Can we formalize פ, ר, ק (PE RESH and KUF)? I dont see why not? I think we disnot have much motivation to do it since it looked that decision problems capture computational power very good (and it still look so for P and BPP and may well be true also for BQP.)

• January 26, 2011 8:40 am

The result I mentioned is by R. Cleve and J. Watrous. (I see no problem to translate it to the decision version.)

14. January 25, 2011 5:38 pm

Factoring in log-depth (BPP^BQNC) was done by Cleve and Watrous in 2000 — it’s not that “recent” anymore! And yes, the decision problem of (say) whether there’s a prime factor ending in 7 is also in BPP^BQNC — no additional difficulty whatsoever.

15. January 27, 2011 10:59 am

Scott Aaronson suggests: Background knowledge that needs to be filled … is exactly what sites like MathOverflow and CS Theory StackExchange are perfectly designed for.

What Scott says is plain common sense and so, guided by the many fine comments on this topic, I have plunged into the mathematical waters by posting a generalization of the question (an imperfect generalization, perhaps) on MathOverFlow as Does BQP^P = BQP ? … and what proof machinery is available?

Comments, outright answers, and alternative versions of this question all are very welcome.

January 28, 2011 9:30 am

Of course I agree that we need careful definitions of complexity classes! But I am still confused about how this question got rolling. As Lance (and the Zookeeper) pointed out, we’ve known since 1997 that BQP^BQP = BQP, and this includes BPP^BQP.

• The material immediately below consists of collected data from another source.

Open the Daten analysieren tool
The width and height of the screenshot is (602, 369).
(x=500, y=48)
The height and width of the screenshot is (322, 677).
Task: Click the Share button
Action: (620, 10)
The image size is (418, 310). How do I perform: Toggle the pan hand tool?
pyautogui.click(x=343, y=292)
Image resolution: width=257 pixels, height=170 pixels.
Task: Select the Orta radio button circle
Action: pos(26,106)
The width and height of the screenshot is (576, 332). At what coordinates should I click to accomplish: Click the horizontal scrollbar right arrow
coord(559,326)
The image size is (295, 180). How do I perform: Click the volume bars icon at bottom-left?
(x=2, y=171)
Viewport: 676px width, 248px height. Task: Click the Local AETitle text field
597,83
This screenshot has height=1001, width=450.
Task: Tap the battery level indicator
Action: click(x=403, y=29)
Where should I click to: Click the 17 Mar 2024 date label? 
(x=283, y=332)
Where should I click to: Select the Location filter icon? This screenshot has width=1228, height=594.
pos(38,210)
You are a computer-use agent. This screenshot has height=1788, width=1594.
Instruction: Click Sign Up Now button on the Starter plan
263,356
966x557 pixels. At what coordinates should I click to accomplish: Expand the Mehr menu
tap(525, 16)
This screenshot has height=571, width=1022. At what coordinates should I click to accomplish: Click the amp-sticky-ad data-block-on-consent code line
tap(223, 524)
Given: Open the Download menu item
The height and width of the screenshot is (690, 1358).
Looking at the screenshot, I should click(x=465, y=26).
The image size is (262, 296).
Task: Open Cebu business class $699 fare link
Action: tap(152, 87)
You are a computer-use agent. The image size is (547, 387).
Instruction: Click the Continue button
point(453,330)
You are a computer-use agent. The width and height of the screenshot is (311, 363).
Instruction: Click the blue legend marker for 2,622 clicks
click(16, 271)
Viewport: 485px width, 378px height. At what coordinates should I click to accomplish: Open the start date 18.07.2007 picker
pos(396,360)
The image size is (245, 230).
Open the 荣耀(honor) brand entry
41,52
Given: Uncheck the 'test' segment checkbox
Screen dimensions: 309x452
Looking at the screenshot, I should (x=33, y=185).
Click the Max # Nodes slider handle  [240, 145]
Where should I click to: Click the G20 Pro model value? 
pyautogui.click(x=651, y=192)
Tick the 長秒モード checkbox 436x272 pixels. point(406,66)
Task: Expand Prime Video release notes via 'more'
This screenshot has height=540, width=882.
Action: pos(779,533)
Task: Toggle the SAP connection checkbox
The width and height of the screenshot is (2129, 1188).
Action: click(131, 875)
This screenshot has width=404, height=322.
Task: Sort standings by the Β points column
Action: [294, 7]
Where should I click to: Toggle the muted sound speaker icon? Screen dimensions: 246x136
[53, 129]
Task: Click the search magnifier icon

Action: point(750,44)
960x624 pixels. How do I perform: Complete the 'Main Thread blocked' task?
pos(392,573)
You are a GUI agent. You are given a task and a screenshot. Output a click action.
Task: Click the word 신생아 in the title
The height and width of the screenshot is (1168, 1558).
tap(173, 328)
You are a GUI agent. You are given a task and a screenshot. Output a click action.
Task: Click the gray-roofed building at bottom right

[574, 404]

So there’s no problem using Shor’s algorithm as part of a classical randomized algorithm, and we can solve the function problem Factoring with high probability in (quantum) polynomial time. We can then sort the factors and see if there is a small one, or one ending in 7, or whatever, thus solving decision versions of Factoring as well.

The original question seems to have stemmed from whether we can reduce the quantum part of the entire algorithm to measuring a single qubit. Again, I think it’s nice that we can. But this seems more to me like showing that

“measuring one qubit BQP” = BQP.

Perhaps my confusion stems from the fact that no model of quantum computation currently in use in the community is limited to measuring a single qubit… and I don’t see this limitation in e.g. the definition of BQP in the Complexity Zoo.

What am I missing?

– Cris

• February 3, 2011 9:42 am

Cris, over on TCS StackExchange, Luca Trevisan has given an ingenious construction that answers the two-part question “Do runtimes for P require EXP resources to upper-bound? … are concrete examples known?” with “yes” and “yes for all practical purposes” (FAPP).

The point is not that anyone thinks BQP^P≠BQP, but rather, that the obstructions to P-uniform reduction of algorithms→circuits are more formidable than is generally appreciated … this is the good point behind Ken and Dick’s question (as I understand it).

17. June 12, 2014 9:58 pm

Where does this discussion makes of Leonid Levin’s critique? That it is well-founded or not?